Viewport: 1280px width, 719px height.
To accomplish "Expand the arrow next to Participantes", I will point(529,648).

--

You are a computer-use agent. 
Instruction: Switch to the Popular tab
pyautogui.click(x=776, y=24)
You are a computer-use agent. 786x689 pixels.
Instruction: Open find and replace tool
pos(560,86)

**Your instructions**
State how many lines of the records above hold the word "agent", adding nothing beyond the number.

**Task result**
2